After a rather intense period of touring to support their debut effort and its follow-up Rivers That Run For A Sea That Is Gone, Mads Damsgaard Kristiansen had the urge to escape for a few months of sun, leisure, and writing in Los Angeles – and the result was the duo’s recently released Away EP. “Away,” the EP’s first single and title single, may arguably be the Danish duo’s sunniest and breeziest to date, as the song consists of four-on-the-floor drumming, twinkling keyboards, swirling, ambient electronics, and subtly buzzing guitar and Kristiansen’s ethereal and plaintive falsetto. And although Kristiansen is singing lyrics that express the desire to get up and get away to someplace, anyplace better than where you are, just underneath the surface there’s an extremely subtle sense of menace, as though wherever the narrator wants to take you may well be the last place you’ll ever see again.

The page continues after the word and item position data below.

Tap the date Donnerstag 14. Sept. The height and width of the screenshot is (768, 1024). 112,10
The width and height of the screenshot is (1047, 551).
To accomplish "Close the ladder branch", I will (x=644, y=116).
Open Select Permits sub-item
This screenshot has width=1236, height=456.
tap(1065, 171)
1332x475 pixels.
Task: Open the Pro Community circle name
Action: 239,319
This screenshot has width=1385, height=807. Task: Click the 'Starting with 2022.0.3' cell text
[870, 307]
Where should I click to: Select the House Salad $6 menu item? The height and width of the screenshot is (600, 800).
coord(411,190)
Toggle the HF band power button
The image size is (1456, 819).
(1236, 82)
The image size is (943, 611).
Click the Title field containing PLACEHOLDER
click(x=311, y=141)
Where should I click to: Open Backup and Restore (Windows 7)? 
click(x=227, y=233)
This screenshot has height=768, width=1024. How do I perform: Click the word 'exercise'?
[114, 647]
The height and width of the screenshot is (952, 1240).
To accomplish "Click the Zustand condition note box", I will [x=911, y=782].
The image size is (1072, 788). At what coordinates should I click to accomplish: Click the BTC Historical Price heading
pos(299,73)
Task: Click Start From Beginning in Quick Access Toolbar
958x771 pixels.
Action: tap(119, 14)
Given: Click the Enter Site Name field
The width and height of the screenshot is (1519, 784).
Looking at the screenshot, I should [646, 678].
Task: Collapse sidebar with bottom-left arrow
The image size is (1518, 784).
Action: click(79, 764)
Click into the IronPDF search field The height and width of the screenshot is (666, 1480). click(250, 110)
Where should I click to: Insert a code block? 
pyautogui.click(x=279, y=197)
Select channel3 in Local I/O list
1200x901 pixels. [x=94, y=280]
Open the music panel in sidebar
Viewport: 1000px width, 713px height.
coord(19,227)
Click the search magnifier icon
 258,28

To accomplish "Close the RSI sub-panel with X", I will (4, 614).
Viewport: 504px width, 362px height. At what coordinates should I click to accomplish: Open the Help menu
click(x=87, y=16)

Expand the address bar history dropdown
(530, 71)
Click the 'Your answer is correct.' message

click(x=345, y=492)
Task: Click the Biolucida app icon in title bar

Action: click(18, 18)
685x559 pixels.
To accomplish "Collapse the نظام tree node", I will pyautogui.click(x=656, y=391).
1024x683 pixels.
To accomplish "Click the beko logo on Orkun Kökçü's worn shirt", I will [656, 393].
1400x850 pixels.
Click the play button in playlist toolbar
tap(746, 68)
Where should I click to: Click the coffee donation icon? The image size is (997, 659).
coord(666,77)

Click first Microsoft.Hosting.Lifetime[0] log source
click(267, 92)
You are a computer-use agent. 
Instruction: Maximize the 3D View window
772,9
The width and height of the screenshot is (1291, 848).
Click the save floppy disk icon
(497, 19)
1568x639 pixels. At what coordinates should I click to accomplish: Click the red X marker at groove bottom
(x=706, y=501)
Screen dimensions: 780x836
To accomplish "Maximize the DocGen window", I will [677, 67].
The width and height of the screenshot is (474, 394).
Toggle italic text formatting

The official video was shot on 35 mm film, which gives the video an incredibly cinematic quality, and is reportedly a tribute to Spike Jonze, although it channels French arthouse films as its primary subject talks about candidly on his ennui, dissociation but spliced with scenes of the video’s subject goofing off and hanging out in downtown L.A. and it’s surrounding areas. It captures and evokes the surreal and absurd quality of a place where you can run into a Batman impersonator, who takes himself way too seriously and follow that up with a Superman impersonator, who happily dances with you because he picks up on the joke, and someplace where you can drive to gloriously pristine nature or to a beach to soak up rays and surf. And in some way, it all makes a kind of sense.